■ PROMPT: Copy out exactly the lines below that run from the one holding "You are a computer-use agent. This" to the one holding "Task: Open the extensions puzzle piece menu", keeping both of those lines and no others.

------ DATA TO USE

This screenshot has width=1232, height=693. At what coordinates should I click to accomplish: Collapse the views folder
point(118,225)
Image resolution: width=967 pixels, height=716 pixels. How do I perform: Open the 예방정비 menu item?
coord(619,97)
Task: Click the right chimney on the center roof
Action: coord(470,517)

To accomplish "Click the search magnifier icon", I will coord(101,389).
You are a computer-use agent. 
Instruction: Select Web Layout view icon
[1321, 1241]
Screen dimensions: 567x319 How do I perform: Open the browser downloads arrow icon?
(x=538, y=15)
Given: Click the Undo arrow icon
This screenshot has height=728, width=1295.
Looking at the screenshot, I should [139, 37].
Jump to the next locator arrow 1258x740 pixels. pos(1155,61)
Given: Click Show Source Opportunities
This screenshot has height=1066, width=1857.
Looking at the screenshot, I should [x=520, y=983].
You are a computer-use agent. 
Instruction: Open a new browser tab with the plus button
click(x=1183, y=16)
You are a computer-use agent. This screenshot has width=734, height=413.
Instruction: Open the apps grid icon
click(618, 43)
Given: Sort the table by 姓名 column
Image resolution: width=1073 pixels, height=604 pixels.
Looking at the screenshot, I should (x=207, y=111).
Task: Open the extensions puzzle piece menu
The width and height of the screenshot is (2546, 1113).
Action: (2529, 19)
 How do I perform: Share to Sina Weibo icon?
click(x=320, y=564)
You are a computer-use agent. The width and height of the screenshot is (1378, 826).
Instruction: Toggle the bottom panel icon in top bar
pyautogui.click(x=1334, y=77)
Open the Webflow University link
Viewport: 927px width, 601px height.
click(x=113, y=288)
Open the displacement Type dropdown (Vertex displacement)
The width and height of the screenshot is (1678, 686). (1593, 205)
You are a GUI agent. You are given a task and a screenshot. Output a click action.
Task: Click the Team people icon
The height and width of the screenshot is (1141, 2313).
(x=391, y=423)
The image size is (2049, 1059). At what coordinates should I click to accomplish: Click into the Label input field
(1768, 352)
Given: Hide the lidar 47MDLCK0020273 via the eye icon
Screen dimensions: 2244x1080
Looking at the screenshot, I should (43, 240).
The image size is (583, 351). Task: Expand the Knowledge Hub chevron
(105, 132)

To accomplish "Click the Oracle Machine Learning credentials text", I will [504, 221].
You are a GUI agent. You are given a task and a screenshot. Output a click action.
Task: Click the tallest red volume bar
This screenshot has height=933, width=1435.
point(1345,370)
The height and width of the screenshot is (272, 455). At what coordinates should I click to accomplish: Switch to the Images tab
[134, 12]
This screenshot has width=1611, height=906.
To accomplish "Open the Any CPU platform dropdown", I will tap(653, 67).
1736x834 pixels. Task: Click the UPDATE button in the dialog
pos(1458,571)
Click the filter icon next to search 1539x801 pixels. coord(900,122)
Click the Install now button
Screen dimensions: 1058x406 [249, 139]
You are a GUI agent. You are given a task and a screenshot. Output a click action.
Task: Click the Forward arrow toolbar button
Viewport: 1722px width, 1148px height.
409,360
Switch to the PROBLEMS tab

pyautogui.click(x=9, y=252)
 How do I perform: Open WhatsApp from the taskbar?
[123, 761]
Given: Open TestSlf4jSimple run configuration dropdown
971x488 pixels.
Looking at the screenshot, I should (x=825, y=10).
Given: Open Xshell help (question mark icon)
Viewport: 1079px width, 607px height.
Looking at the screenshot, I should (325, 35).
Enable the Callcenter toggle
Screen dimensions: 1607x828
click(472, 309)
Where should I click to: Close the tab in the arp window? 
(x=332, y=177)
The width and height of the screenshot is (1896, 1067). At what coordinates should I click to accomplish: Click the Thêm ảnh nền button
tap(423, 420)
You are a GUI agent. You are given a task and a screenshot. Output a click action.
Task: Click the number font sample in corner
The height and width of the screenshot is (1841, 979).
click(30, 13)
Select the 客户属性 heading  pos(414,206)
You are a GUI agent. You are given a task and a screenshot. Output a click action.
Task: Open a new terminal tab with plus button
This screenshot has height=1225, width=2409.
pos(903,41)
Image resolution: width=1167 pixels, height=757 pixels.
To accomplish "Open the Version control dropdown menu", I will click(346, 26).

------------

■ TASK RESPONSE:
You are a computer-use agent. This screenshot has width=734, height=413.
Instruction: Open the apps grid icon
click(618, 43)
Given: Sort the table by 姓名 column
Image resolution: width=1073 pixels, height=604 pixels.
Looking at the screenshot, I should (x=207, y=111).
Task: Open the extensions puzzle piece menu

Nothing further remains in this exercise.